What you will do:
Copy each line below in which the word "agent" occurs.

Data for review:
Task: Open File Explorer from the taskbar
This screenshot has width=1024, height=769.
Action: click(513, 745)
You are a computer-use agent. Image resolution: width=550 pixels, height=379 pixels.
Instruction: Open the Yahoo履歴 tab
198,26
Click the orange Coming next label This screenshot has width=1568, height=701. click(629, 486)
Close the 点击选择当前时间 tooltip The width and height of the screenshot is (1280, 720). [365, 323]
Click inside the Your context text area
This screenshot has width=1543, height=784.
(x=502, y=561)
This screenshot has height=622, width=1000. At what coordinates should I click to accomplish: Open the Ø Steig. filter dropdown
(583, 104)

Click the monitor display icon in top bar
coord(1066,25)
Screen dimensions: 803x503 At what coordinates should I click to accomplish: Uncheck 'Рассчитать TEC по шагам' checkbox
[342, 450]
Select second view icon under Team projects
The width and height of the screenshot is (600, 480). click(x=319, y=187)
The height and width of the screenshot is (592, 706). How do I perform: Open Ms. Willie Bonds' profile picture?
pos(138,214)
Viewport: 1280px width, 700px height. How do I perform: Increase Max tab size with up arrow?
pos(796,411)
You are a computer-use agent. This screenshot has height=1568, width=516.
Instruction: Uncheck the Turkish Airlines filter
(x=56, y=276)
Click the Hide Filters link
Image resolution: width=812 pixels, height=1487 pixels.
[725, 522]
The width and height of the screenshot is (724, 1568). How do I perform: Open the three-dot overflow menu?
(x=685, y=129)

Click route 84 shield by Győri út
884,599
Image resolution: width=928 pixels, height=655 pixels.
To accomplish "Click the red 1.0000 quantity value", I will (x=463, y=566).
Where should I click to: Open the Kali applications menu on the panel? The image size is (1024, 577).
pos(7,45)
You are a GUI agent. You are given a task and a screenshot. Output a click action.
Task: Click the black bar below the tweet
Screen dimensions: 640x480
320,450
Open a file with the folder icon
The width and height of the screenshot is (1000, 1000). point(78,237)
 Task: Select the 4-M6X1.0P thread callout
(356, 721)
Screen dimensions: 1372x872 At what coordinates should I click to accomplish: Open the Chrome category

Answer space:
You are a computer-use agent. Image resolution: width=550 pixels, height=379 pixels.
You are a computer-use agent. This screenshot has height=1568, width=516.
You are a GUI agent. You are given a task and a screenshot. Output a click action.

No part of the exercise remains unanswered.